* **GOAL A**
Please quote the lines of the records from the one containing "Given: Show translation of kit4263's comment" through the end of the records, inclusive, and leave the pictures out.

Buying Criteria

Viewing 15 posts - 1 through 15 (of 27 total)
  • Author
  • #1374
    Alan Brinton

    I thought it might be useful to develop a list of melodica characteristics to consider in evaluating melodicas. Not everyone will agree about the relevance or relative importance of the following, but here’s my preliminary attempt (not necessarily in order of importance), with some parenthetical comments:

    1. Alto, soprano, or bass. (Alto melodicas are the most common and in my view the easiest to play.)

    2. Number of keys. (37 is typical for what is considered a “professional” melodica. I personally prefer 32 for compactness and ease of play. A 32 key melodica can be easily held in your left hand.

    3. Blow hole design. (Similar on most but not all melodicas. The receptacle on the Suzuki M-32C and M-37C, for example, is almost level with the end of the melodica, so that if you blow without a mouthpiece, so air may escape into the containing compartment of the instrument, or may not depending on you the player. The same is true for the Mylodica. This could be regarded as a minus, or it could be regarded as a plus.)

    4. Seal. (See #5 — You don’t want leakiness. It can sometimes be remedied by applying food grade silicone grease to the rubber gasket(s) that seals the air chamber.)

    5. Spit hole/valve design. (An important consideration. When you blow on the melodica without pressing any keys, no air should escape until you open the spit hole. Once you do so and blow, the easier the air flow the better. The best design, in my opinion, is the kind of lever on the end of the melodica that some of the Suzukis and the Hammond 44 have. By contrast, The Suzuki STUDY-32 has an awkwardly placed button on the bottom of the instrument, and air flow is not good. Some melodicas continue to play well much longer than others without spit venting, Yamaha pianicas, for example. don’t seem to vent so well but also are not so much in need of it. The expensive Suzuki Pro-37V2 has a nice removable brass cap that has to be screwed off — inconvenient to use while playing, though the Pro-37 doesn’t seem to need venting so often. The Mylodicas have no spit hole.

* **SUPPLIED DATA**
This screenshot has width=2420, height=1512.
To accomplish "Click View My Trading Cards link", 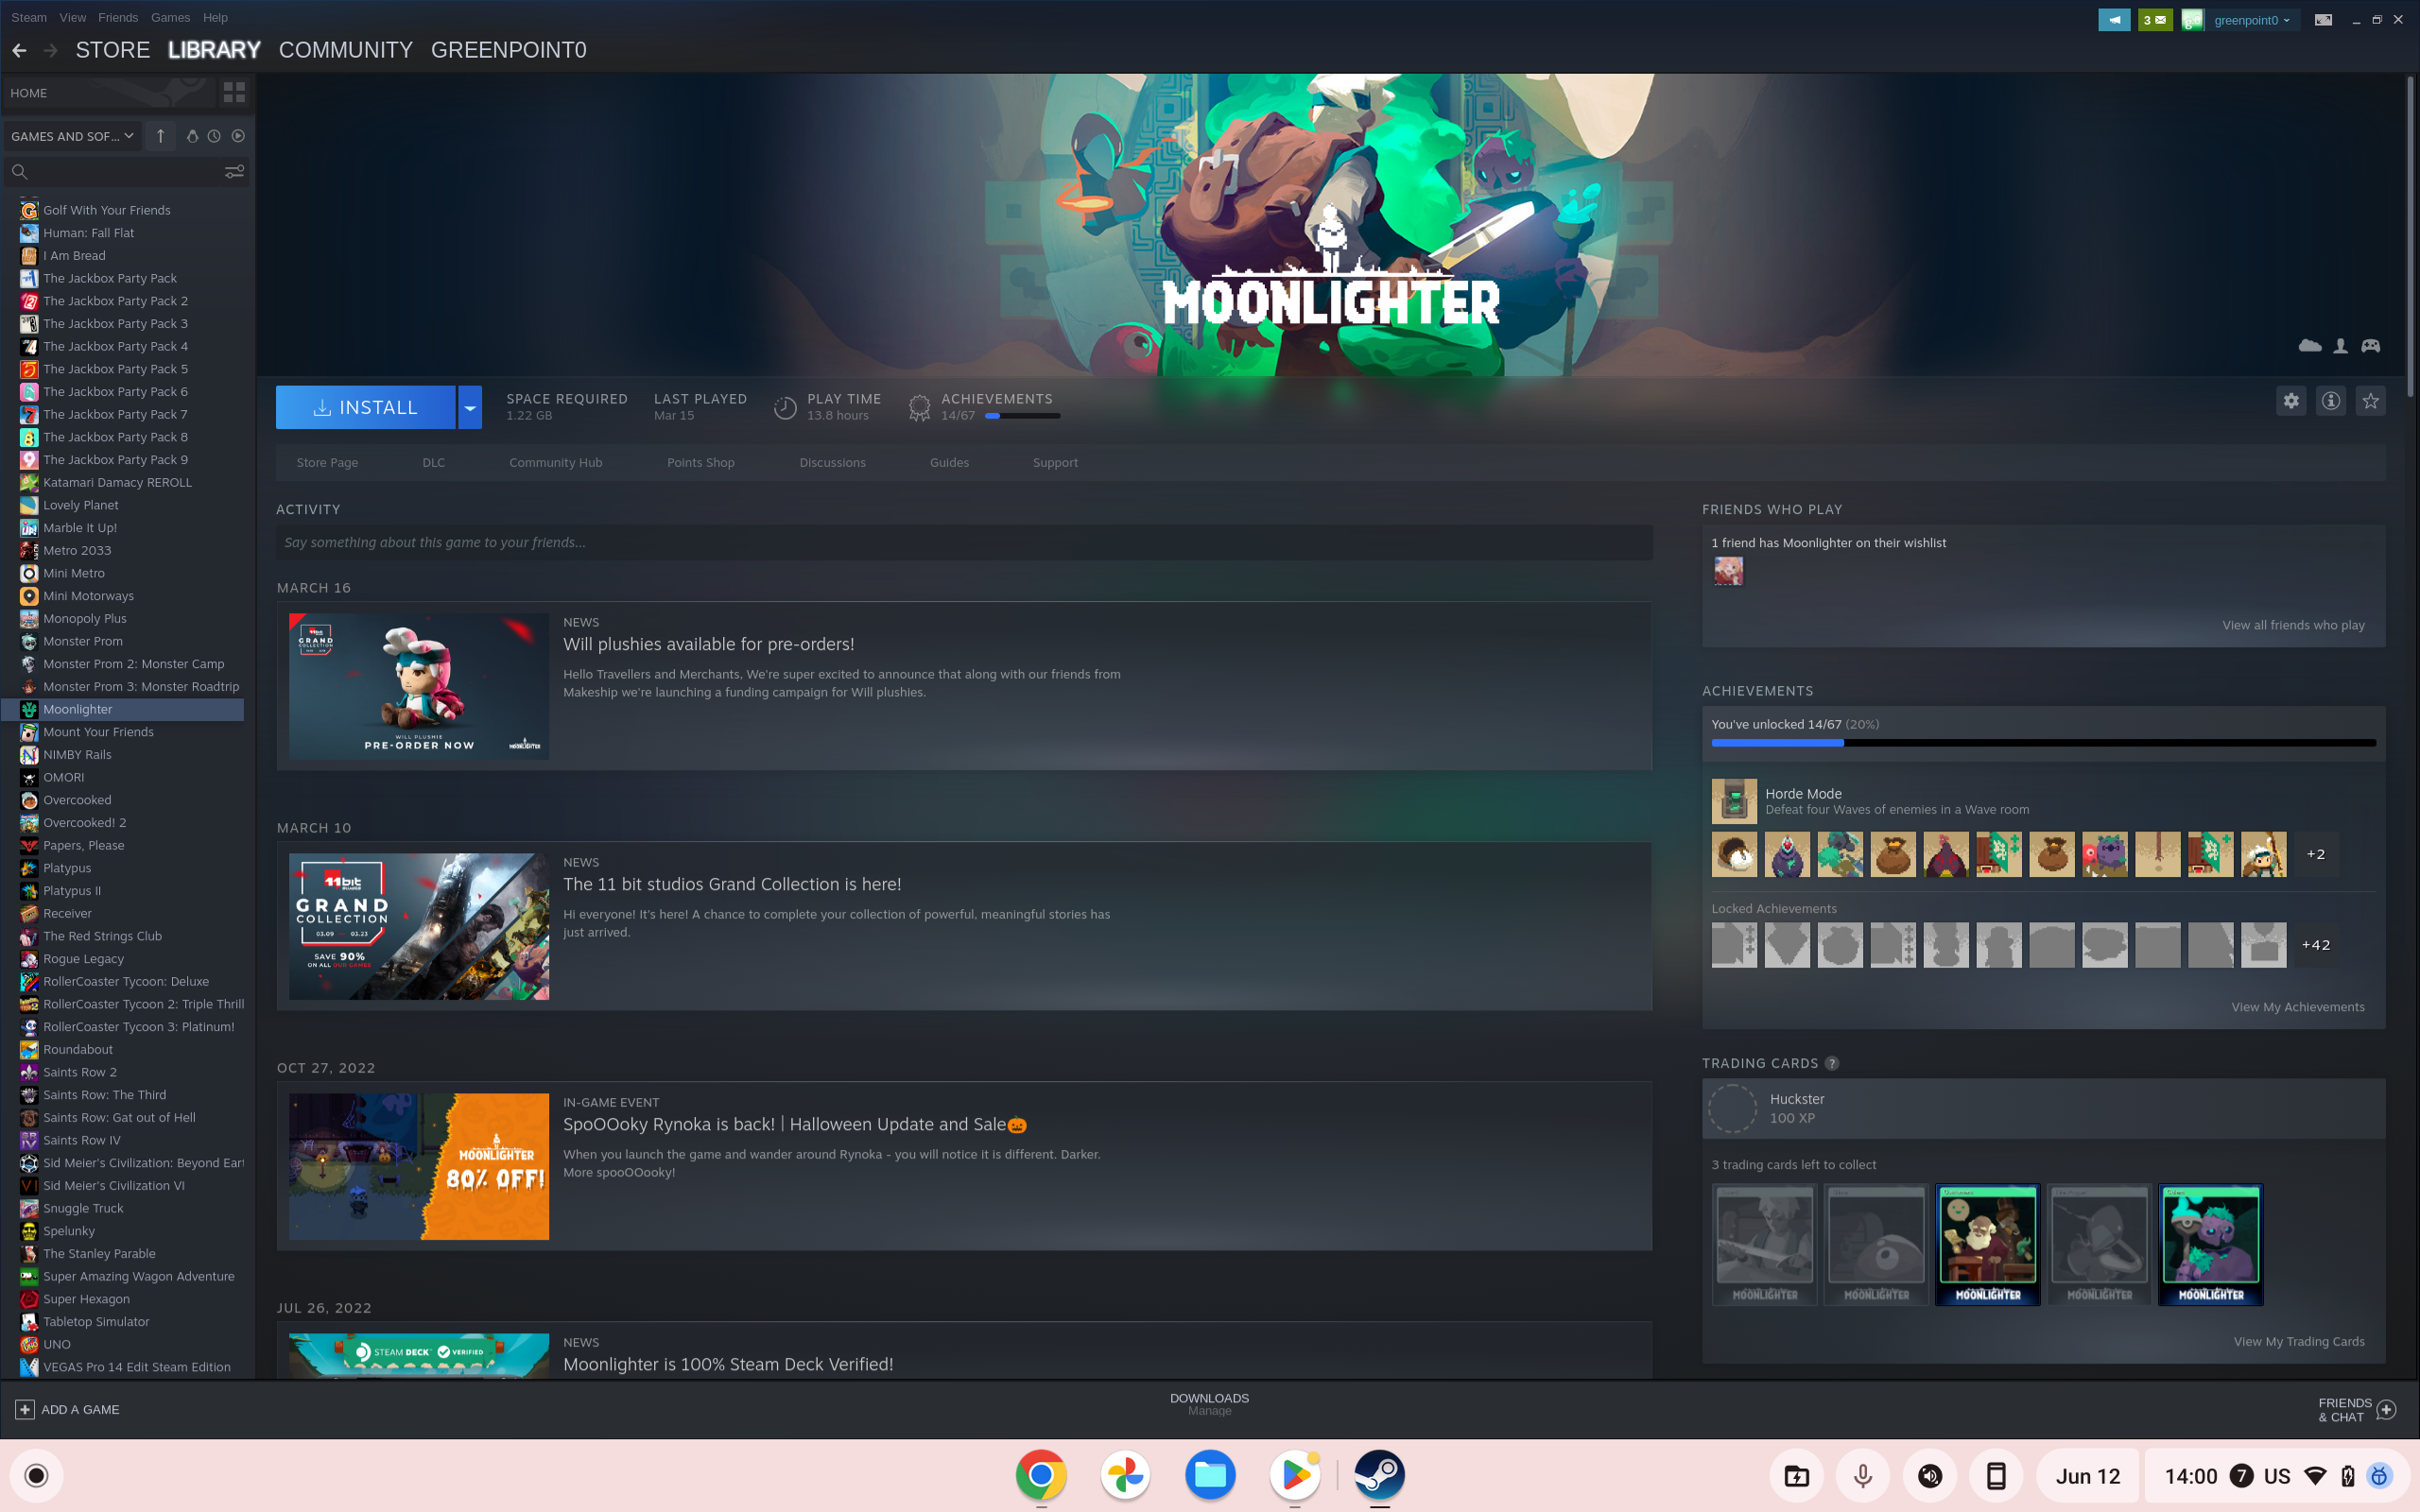I will tap(2300, 1341).
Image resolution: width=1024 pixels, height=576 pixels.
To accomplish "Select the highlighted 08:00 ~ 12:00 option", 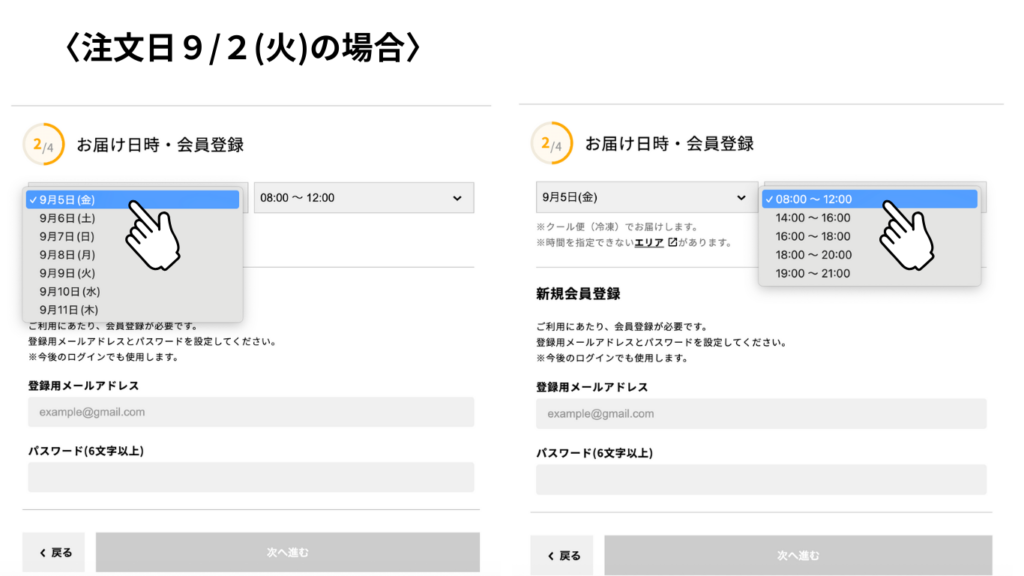I will (870, 199).
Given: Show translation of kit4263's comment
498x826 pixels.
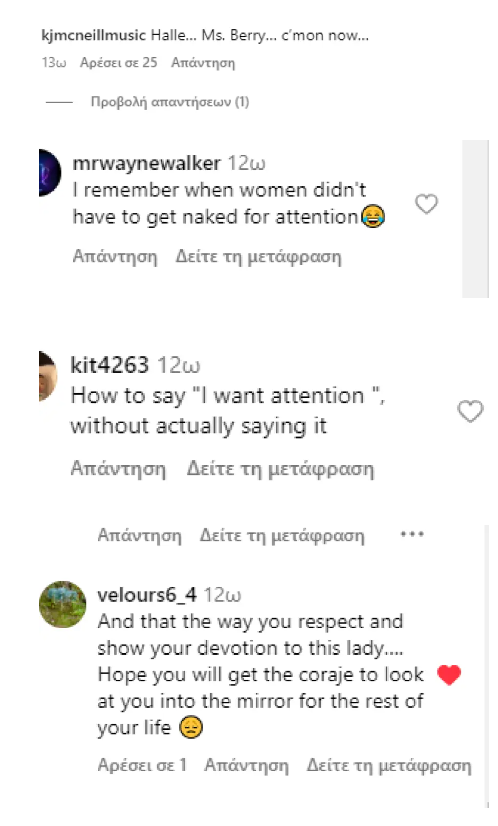Looking at the screenshot, I should coord(280,468).
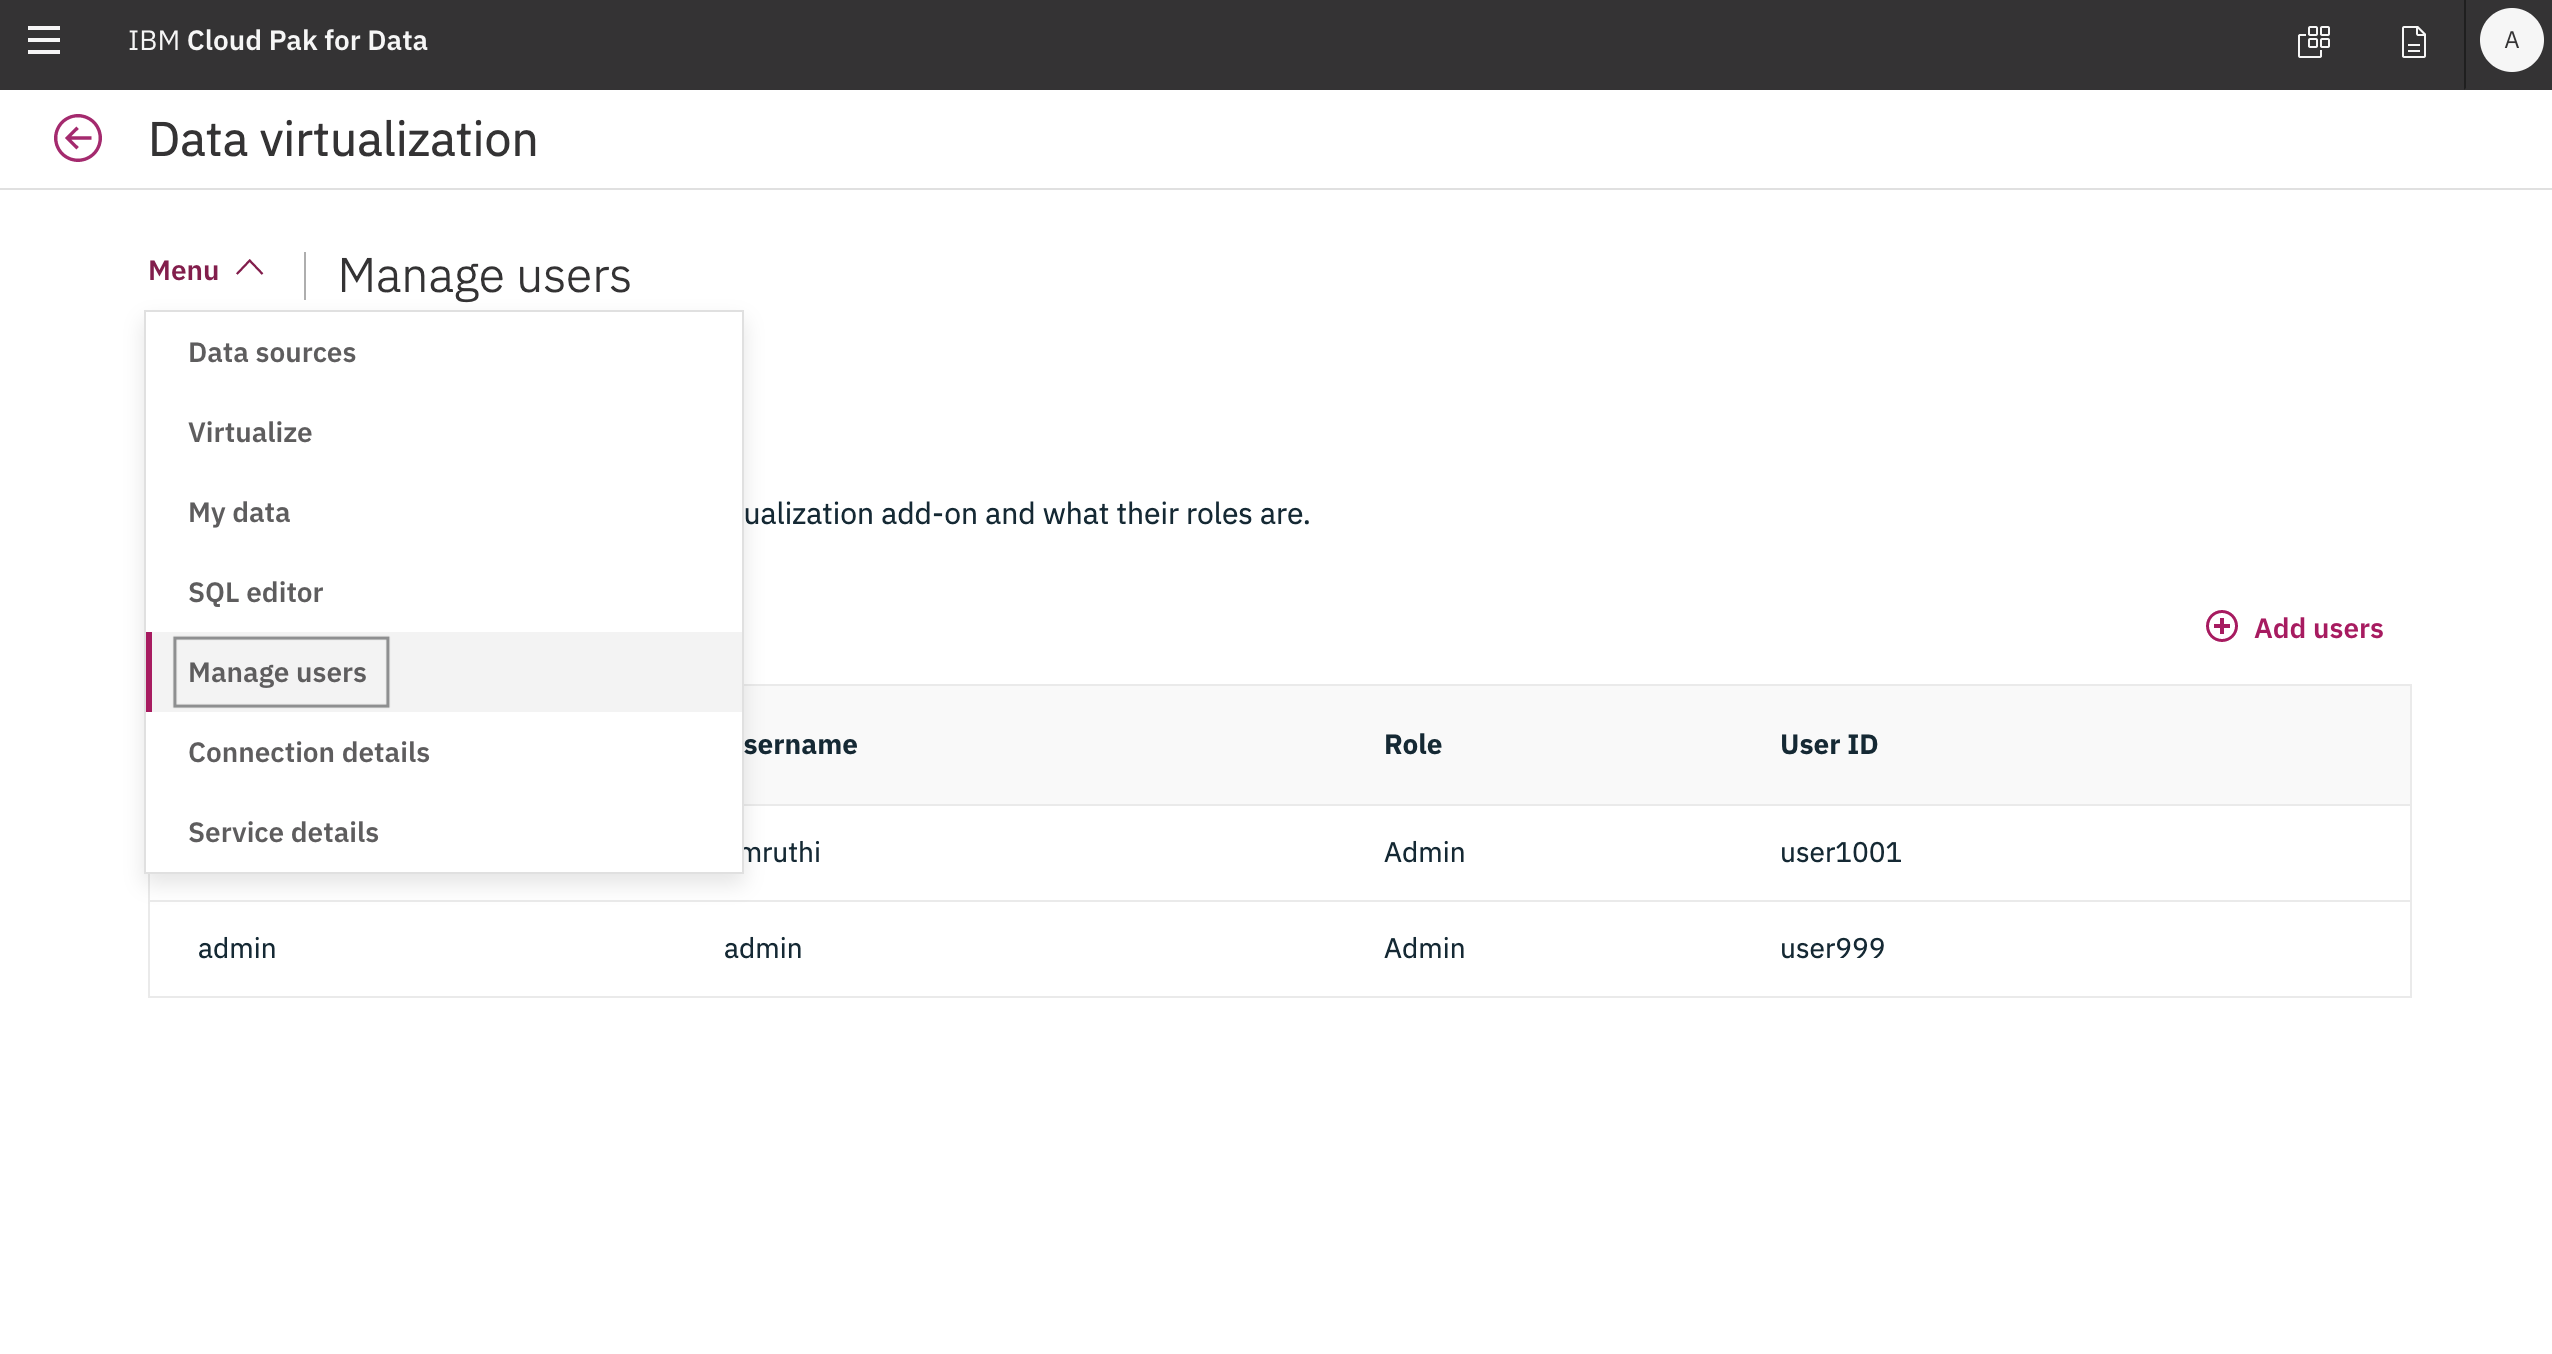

* **GOAL B**
Print the whole forum post on melodica buying criteria, with no changes.

* **FULL SOLUTION A**
Given: Show translation of kit4263's comment
498x826 pixels.
Looking at the screenshot, I should coord(280,468).

* **FULL SOLUTION B**
Buying Criteria

Viewing 15 posts - 1 through 15 (of 27 total)
  • Author
  • #1374
    Alan Brinton

    I thought it might be useful to develop a list of melodica characteristics to consider in evaluating melodicas. Not everyone will agree about the relevance or relative importance of the following, but here’s my preliminary attempt (not necessarily in order of importance), with some parenthetical comments:

    1. Alto, soprano, or bass. (Alto melodicas are the most common and in my view the easiest to play.)

    2. Number of keys. (37 is typical for what is considered a “professional” melodica. I personally prefer 32 for compactness and ease of play. A 32 key melodica can be easily held in your left hand.

    3. Blow hole design. (Similar on most but not all melodicas. The receptacle on the Suzuki M-32C and M-37C, for example, is almost level with the end of the melodica, so that if you blow without a mouthpiece, so air may escape into the containing compartment of the instrument, or may not depending on you the player. The same is true for the Mylodica. This could be regarded as a minus, or it could be regarded as a plus.)

    4. Seal. (See #5 — You don’t want leakiness. It can sometimes be remedied by applying food grade silicone grease to the rubber gasket(s) that seals the air chamber.)

    5. Spit hole/valve design. (An important consideration. When you blow on the melodica without pressing any keys, no air should escape until you open the spit hole. Once you do so and blow, the easier the air flow the better. The best design, in my opinion, is the kind of lever on the end of the melodica that some of the Suzukis and the Hammond 44 have. By contrast, The Suzuki STUDY-32 has an awkwardly placed button on the bottom of the instrument, and air flow is not good. Some melodicas continue to play well much longer than others without spit venting, Yamaha pianicas, for example. don’t seem to vent so well but also are not so much in need of it. The expensive Suzuki Pro-37V2 has a nice removable brass cap that has to be screwed off — inconvenient to use while playing, though the Pro-37 doesn’t seem to need venting so often. The Mylodicas have no spit hole.